Exercise prompt —
Copy each line of the records below, from the first through the one that contains "Task: Click left", exactly as written.

Data listing —
-------

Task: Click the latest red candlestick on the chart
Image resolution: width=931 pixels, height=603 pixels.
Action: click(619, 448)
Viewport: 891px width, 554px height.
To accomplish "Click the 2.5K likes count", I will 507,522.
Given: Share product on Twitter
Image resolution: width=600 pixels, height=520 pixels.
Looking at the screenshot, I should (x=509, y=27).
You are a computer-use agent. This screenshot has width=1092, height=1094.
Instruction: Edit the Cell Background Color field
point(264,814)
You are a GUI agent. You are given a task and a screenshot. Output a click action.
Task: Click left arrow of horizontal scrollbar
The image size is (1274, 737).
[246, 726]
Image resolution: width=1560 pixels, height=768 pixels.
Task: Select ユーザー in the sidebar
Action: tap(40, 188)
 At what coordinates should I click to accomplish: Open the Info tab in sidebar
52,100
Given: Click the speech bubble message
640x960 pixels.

-------

Solution to this task —
Task: Click the latest red candlestick on the chart
Image resolution: width=931 pixels, height=603 pixels.
Action: click(619, 448)
Viewport: 891px width, 554px height.
To accomplish "Click the 2.5K likes count", I will 507,522.
Given: Share product on Twitter
Image resolution: width=600 pixels, height=520 pixels.
Looking at the screenshot, I should (x=509, y=27).
You are a computer-use agent. This screenshot has width=1092, height=1094.
Instruction: Edit the Cell Background Color field
point(264,814)
You are a GUI agent. You are given a task and a screenshot. Output a click action.
Task: Click left arrow of horizontal scrollbar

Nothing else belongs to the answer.